I originally thought this review would stray from the original purpose of my blog, a journey as an English major in college, but being an English major is being a writer and writers have opinions and right now I have an opinion.
I guess around a year ago my younger sister was clamoring for a book call “How to be a Hepburn in a Hilton World” a sort of guide to class and elegance for the tween set and I didn’t think much of it other than that my sis wanting the book so badly to the point of annoyance to the rest of the family didn’t seem so classy. But hey, she’s eleven, we’ll forgive. I mean I love Audrey Hepburn, Roman Holiday is one of my favorite movies and Katharine Hepburn is beautiful and one of the most empowered women of all time.
Then I read the book. The first thing I noticed was how regressive it was. Jordan Christy, the author, divides all women into “stupid girls” and “classy women,” which to me doesn’t seem so far from the way men are accused of dividing women to categories sex object or marriage candidates. “Stupid girls” include Ms. Hilton, Ms. Lohan and Ms. Richie who often make headlines for their classless actions. Instead women and girls should strive to be like Audrey Hepburn (Kate is only mentioned in passing). This is where Christy’s argument really breaks down. 1. Her concept of who Audrey Hepburn was is severely flawed. 2. Her concept of an empowered woman is just as flawed.
Yes, Audrey Hepburn did not go around flashing people and doing lines off her dashboard. But she did have severe body issues, marriages rumored to be abusive, a definitely abusive relationship with already married William Holden, as well as an affair during her first marriage. Hell, Audrey Hepburn’s most iconic character, Holly Golightly, whose outfit is replicated on the cover, is a high-class call girl who needs a high class gigolo is save her from herself. Sure she does it in a not-too-revealing dress but does that make her a role model? The other examples are contrary as well. Scarlett O’Hara is oft-cited as Christy’s favorite literary character. HELLO, that woman screams “USING SEX AS A WEAPON TO GET WHAT I WANT.” Sorry for the all caps, but if Scarlett was modern day, she would not be someone that Christy was defending.
I am not saying any of these sexual relationships tarnish Hepburn’s classiness or Scarlett’s. I still think both is wonderful. But they are in direct conflict with the idea of womanhood that Christy is positing. One that follows “The Rules” of dating and relies on being coy with men.

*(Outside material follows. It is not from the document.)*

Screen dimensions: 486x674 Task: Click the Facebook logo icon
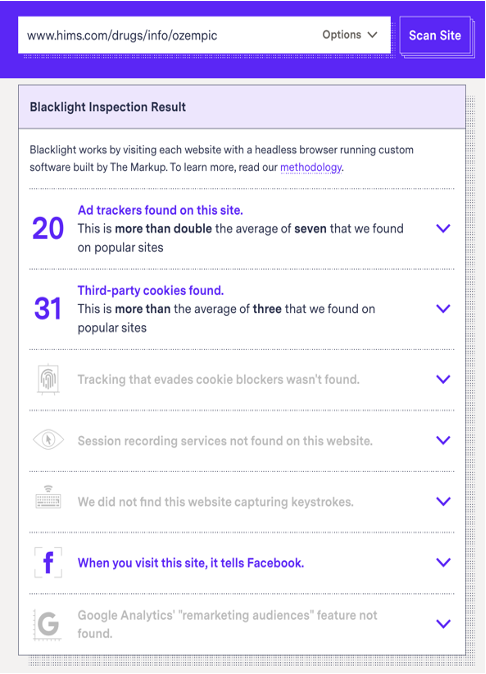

This book is a testament to failures of feminism in this society. If Christy wanted to change things, she would suggest that society should learn to accept sexually realized women. These role models are not necessarily the Hollywood types, who appear to use sex as an attention grabber. Those women are more on parallel with Christy’s view of “classy women” who are coy because both types are using sex as a lure/trap/game in which men are allowed to objectify women. She wants women to have “real women with brains, beauty and self-respect.” I’d like to think that a woman can have self-respect and be sexually realized. If not, what was the point of Kate Chopin, Virginia Woolf, D.H. Lawrence or Margaret Sanger (say what you will about her less-than-savory views on races–birth control is a good thing and improves the quality of life)? Applying pseudo-Victorian standards to the way you live your life does not make you classy. It makes you antiquated and misunderstanding. How can we take social tips from people who were so hypocritical to begin with?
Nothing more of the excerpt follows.